I haven't written much myself on the NDP's relationship to the growing casserole protest movement (which in recent weeks has expanded well beyond its Quebec origins). But I'll take some time to highlight a few key points.
First of all, the themes behind the protest represent almost a perfect match for the roots the NDP needs to cultivate in Quebec in Thomas Mulcair's familiar "roots and trees" message. The mere fact of greater citizen activism is generally a plus for a party whose success depends on popular engagement as a counterweight to elite-driven decision-making. And that goes doubly when a movement is based on such themes as a sense of exclusion (particularly among youth), a perception that public policy is being made with little regard for the people most affected, a concern for civil liberties, and a desire for a more supportive government than corporatist politicians are willing to deliver.
So the NDP has a significant stake in the casserole movement, based on both the principles it shares with the Canadian public and its own partisan interest. But that doesn't mean we should listen to the numerous pundits who have tried to create a story out of the party's election not to take centre stage.
After all, one of the surest ways to breed cynicism about an activist movement is to co-opt it for partisan purposes.

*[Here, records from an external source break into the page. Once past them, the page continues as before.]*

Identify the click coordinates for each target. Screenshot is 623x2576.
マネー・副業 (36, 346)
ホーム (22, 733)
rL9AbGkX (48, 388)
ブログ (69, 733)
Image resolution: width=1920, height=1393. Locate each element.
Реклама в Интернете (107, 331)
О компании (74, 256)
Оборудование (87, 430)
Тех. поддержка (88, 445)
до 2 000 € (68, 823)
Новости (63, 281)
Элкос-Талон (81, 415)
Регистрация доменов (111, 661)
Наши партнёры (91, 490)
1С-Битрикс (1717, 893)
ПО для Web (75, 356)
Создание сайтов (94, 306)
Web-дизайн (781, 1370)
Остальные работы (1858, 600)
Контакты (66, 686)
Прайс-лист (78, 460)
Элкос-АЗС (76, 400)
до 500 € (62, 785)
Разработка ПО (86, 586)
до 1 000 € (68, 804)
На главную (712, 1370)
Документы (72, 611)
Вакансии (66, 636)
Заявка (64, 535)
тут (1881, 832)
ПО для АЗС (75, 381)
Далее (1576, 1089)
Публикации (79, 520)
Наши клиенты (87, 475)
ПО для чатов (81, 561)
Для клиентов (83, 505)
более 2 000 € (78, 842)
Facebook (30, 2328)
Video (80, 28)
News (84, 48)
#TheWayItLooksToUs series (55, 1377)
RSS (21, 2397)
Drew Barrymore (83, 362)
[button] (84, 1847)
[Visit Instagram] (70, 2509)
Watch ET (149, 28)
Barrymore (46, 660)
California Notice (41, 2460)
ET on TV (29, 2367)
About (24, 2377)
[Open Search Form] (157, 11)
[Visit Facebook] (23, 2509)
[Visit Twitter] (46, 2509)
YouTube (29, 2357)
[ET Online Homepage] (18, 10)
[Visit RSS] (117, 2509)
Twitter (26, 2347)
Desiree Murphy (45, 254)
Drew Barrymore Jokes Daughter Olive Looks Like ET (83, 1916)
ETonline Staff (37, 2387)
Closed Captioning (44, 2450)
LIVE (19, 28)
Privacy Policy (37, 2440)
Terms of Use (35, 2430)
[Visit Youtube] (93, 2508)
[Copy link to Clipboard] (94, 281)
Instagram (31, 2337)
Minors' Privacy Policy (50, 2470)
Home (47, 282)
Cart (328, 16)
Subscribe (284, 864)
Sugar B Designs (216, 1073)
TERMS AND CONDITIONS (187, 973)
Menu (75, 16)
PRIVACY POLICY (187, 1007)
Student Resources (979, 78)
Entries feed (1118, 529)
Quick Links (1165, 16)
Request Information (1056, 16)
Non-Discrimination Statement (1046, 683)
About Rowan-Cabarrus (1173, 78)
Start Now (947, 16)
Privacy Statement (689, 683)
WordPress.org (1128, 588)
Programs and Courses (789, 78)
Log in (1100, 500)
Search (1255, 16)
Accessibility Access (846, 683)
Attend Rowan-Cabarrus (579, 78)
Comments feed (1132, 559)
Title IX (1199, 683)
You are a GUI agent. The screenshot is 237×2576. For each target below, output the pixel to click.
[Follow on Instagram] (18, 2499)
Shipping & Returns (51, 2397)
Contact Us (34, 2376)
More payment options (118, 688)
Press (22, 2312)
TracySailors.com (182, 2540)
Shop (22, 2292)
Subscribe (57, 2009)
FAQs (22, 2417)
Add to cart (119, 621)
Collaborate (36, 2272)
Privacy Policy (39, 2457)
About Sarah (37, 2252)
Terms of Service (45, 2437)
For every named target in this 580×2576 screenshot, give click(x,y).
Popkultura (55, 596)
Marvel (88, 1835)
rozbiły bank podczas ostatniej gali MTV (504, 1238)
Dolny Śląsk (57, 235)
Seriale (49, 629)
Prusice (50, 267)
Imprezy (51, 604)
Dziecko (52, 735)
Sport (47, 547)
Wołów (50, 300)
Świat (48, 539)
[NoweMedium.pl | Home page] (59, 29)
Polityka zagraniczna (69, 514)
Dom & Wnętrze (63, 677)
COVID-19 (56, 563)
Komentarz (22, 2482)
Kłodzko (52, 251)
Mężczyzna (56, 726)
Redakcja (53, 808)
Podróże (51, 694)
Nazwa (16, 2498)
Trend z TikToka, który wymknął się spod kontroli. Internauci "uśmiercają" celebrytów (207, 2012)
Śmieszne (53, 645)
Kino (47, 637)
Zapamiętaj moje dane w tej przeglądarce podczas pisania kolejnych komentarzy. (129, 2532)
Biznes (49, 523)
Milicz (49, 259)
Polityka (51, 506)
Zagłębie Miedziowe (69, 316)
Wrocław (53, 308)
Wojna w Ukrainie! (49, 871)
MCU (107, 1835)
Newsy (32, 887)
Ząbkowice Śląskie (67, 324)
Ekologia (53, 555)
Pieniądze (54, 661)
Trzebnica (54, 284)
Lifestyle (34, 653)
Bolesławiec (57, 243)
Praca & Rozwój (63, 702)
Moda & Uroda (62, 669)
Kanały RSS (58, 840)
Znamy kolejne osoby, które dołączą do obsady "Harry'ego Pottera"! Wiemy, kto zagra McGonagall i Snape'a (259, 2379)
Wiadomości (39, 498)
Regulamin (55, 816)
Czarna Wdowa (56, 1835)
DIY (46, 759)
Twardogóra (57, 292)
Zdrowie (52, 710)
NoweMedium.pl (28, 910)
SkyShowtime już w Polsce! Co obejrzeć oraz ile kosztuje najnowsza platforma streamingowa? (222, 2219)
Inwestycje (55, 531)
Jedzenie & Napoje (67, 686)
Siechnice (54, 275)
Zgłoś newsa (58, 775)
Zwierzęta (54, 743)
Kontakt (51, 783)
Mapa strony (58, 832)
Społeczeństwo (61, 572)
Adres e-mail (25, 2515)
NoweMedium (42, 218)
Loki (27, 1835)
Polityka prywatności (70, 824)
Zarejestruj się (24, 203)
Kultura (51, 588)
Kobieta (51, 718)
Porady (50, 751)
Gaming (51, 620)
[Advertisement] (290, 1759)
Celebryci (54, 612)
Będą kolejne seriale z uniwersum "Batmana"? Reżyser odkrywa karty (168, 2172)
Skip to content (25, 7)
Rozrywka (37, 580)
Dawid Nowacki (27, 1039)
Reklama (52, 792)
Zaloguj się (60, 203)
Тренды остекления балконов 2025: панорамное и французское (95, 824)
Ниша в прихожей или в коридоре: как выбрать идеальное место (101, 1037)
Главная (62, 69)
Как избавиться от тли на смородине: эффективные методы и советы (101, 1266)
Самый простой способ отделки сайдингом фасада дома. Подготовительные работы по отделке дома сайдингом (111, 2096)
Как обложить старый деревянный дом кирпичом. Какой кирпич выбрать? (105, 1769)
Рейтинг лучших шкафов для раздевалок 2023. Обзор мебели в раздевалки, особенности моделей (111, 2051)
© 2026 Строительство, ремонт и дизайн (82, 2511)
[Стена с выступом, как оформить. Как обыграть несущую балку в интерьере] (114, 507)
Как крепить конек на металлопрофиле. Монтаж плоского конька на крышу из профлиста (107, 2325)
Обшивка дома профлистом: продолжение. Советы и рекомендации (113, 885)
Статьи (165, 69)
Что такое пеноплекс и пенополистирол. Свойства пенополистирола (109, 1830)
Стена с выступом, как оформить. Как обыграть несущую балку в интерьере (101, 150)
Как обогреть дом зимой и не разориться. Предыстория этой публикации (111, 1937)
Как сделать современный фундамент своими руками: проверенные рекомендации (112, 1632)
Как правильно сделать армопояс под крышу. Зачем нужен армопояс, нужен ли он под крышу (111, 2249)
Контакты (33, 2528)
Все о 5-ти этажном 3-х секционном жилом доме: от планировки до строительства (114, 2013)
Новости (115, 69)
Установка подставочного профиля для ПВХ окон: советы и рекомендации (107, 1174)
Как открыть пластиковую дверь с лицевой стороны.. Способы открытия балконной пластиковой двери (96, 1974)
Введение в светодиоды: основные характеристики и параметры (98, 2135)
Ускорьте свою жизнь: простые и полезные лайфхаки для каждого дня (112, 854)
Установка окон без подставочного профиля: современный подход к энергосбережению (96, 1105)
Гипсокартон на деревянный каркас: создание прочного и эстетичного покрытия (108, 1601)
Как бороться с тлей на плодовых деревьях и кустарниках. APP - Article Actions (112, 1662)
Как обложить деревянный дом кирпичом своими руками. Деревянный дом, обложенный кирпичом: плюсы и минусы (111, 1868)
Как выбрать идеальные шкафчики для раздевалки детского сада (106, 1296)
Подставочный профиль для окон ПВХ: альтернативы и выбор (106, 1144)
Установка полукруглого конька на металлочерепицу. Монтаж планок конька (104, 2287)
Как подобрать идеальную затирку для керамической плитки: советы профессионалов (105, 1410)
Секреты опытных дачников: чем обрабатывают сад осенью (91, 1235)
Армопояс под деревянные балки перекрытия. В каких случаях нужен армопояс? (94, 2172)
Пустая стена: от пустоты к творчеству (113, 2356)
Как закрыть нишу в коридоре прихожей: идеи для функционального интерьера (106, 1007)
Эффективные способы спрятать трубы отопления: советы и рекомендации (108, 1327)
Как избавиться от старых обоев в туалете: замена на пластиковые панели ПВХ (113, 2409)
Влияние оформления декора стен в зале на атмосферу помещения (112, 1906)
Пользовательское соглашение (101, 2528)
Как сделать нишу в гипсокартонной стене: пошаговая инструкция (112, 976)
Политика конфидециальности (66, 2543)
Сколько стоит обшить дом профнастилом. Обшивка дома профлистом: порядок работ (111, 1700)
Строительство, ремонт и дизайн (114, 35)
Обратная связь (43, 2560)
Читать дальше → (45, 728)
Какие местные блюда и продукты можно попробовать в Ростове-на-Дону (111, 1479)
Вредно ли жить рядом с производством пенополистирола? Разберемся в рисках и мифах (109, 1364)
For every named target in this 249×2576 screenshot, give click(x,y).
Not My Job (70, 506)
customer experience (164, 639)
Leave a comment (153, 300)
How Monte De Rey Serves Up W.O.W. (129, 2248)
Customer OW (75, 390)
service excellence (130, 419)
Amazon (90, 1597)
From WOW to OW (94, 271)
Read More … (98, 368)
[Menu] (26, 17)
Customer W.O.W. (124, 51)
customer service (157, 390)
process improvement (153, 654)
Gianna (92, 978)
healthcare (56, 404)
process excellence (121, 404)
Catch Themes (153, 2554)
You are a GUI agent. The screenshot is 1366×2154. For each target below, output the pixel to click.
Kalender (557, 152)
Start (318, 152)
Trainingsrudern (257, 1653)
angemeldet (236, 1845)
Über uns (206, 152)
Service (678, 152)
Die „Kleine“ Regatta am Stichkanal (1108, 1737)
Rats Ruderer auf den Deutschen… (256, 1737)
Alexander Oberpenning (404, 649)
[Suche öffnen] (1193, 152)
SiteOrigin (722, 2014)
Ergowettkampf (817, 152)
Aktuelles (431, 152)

And the NDP has nicely balanced its affinity for the casserole movement with the recognition that there's little to be gained by trying to take it over.
As a result, plenty of individual MPs have rightly participated and shown support in their capacity as individual citizens - placing the NDP's elected members on the same footing as everybody else who's taken the time to become involved in the movement. But none have tried to claim the protest as the party's own - which would give other activists reason to wonder whether they're serving as mere political props.
In sum, the NDP's ultimate message to protesters is that in getting elected to Parliament, its MPs have retained their ability to support and participate in popular movements - but also haven't bought into the view that everything (including public activism) has to be boiled down to partisan interests. And that combination should go a long way toward encouraging Quebeckers to stay involved - both in the streets and in the NDP.